**Goal of the exercise:** The entries are to be printed again word for word, but no picture may appear.

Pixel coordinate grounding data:
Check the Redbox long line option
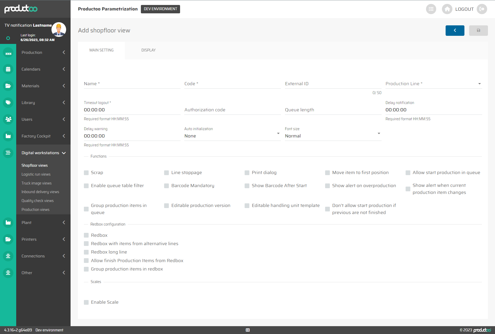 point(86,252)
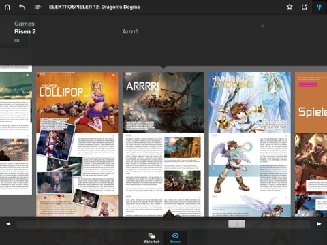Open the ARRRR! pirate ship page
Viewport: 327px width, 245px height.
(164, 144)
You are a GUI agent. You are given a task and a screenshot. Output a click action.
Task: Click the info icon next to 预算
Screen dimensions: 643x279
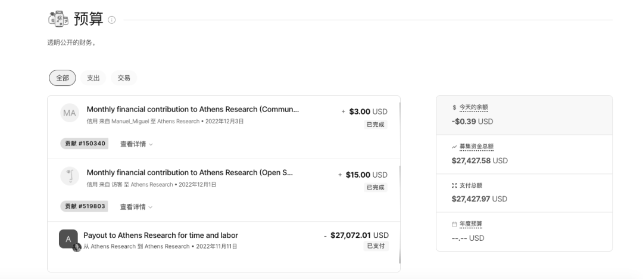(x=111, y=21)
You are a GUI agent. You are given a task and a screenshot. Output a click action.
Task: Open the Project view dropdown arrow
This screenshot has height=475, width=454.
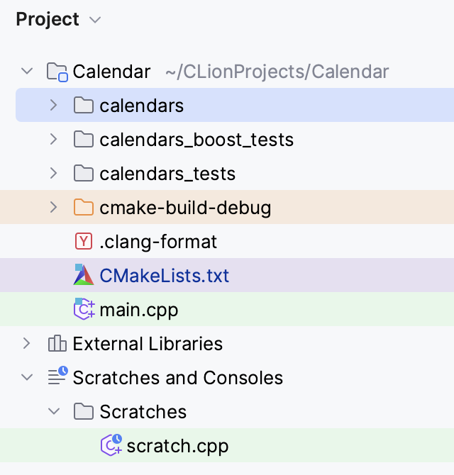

**Solution to this exercise:**
Check the Redbox long line option
 point(86,252)
Open the ARRRR! pirate ship page
Viewport: 327px width, 245px height.
(164, 144)
You are a GUI agent. You are given a task and a screenshot. Output a click action.
Task: Click the info icon next to 预算
Screen dimensions: 643x279
(x=111, y=21)
You are a GUI agent. You are given a task and a screenshot. Output a click action.
Task: Open the Project view dropdown arrow
This screenshot has height=475, width=454.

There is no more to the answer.